__WHAT IS BEING ASKED__
From the line that contains "The height and" to the end of the records below, copy every line exactly. Both the first and last of these lines count.

__MATERIAL PROVIDED__
**********

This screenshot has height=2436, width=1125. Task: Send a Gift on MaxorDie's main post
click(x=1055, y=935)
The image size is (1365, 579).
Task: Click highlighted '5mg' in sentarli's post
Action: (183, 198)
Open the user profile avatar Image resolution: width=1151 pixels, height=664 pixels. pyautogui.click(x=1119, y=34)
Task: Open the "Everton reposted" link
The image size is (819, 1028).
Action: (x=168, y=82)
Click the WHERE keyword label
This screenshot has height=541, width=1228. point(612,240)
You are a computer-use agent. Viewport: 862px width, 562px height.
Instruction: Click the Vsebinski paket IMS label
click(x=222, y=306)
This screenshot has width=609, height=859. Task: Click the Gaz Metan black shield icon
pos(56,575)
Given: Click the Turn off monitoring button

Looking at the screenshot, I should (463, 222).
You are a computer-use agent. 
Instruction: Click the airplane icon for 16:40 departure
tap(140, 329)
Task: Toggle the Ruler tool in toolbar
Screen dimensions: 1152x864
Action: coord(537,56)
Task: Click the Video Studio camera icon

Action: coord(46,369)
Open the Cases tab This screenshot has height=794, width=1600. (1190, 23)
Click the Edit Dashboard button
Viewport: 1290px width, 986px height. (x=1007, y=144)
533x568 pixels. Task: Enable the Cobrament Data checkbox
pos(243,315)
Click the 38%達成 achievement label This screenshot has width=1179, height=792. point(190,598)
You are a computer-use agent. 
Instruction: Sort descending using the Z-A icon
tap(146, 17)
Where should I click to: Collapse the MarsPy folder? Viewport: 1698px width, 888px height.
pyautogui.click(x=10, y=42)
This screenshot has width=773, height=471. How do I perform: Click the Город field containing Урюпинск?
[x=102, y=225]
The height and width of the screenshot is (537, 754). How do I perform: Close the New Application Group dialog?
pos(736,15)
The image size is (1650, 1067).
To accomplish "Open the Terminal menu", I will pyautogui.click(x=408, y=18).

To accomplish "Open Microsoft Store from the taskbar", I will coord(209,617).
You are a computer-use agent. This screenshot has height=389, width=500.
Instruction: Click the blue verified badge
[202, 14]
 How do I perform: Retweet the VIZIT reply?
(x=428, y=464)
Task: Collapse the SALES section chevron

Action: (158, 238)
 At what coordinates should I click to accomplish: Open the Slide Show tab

**********

__SOLUTION FOR THIS EXERCISE__
The height and width of the screenshot is (537, 754). How do I perform: Close the New Application Group dialog?
pos(736,15)
The image size is (1650, 1067).
To accomplish "Open the Terminal menu", I will pyautogui.click(x=408, y=18).

To accomplish "Open Microsoft Store from the taskbar", I will coord(209,617).
You are a computer-use agent. This screenshot has height=389, width=500.
Instruction: Click the blue verified badge
[202, 14]
 How do I perform: Retweet the VIZIT reply?
(x=428, y=464)
Task: Collapse the SALES section chevron

Action: (158, 238)
 At what coordinates should I click to accomplish: Open the Slide Show tab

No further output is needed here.